# [Your task]
Pick up the text on Oliver Sewell's chair-based art practice where it stops, and continue it.

# [Excerpt to read]
########################################
Oliver Sewell is a recent Fine Art graduate from Leeds College of Art, and whose practice centres on everyday objects and exploring them as vessels for functionality and memory.
Oliver often chooses the chair as a subject. An object that almost everybody interacts with regularly on a daily basis.
“All of the chairs have been interrupted in some way, whether that is the state that they have been found or how they have been re-constructed or manipulated.
Everybody has an interaction with the everyday and the objects situated in it whether they realise it or not. Heidegger’s Ready to hand theory suggests that people’s recognition of the everyday comes through a lack of its purpose – we only recognise an object for what it is when our expectations are interrupted. Heidegger states that in everyday life these objects become transparent and do not pass through our consciousness (Dreyfus on Heidegger, 2008). Once the preconscious memories are triggered they are drawn into the conscious allowing us to envisage ourselves and the memories we have into the reality before us.
Everybody has had experiences with chairs whether they be personal or not, so when encountering the chairs in my work the audience has the potential to relate the chairs before them to the ones they know so well, allowing the possibility for a personal connection to the work.”
Oliver explores these ideas by using the chair to represent both functionality and the quotidian.
“We completely take the object for granted each time it is subconsciously interacted with. The chair needs human interaction for its functional purpose to be fulfilled, yet in my work I present the chairs as broken objects and highlight the interruption of what we would normally expect of them, therefore reinventing our view of the chairs, challenging our memory of the role they play in our everyday lives.
########################################
# [Entries shown]

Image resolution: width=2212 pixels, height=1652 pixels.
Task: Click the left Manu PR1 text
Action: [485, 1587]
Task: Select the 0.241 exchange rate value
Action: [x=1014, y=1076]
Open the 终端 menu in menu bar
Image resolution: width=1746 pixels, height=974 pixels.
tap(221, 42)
########################################
# [Result of the exercise]
The objects I use are found. This takes the element of choice out of question, giving the aesthetics of the objects the component of chance and unknowing. This also applies to the state of the objects as well as many of these have been thrown away giving them a persona of absence from the first time I encounter them.
The Freudian theory, The Uncanny uses the notion of both familiarity and threat, The Uncanny is nothing new, it’s something we recognise but something is interrupted and is a threat to what we know. The Chairs I use are familiar but by representing them in this unfamiliar way the audience is almost alienated from what they know the chair to be, allowing this new representation to take place and be recognised as something other than what is generally expected from a chair.
We generally take chairs for granted and as throwaway objects but by having them displayed in this new way I am highlighting the importance of the objects by presenting them with an interruption.
The absence of the human in my work suggests loss and that after death these inanimate everyday objects are left behind. These objects, which we all come to love and cherish in our lives, become vessels for other people to remember the deceased. This absence forces the viewer to engage with the object in an unfamiliar way, allowing us to explore our relationship with the everyday once its habitual use has been challenged.”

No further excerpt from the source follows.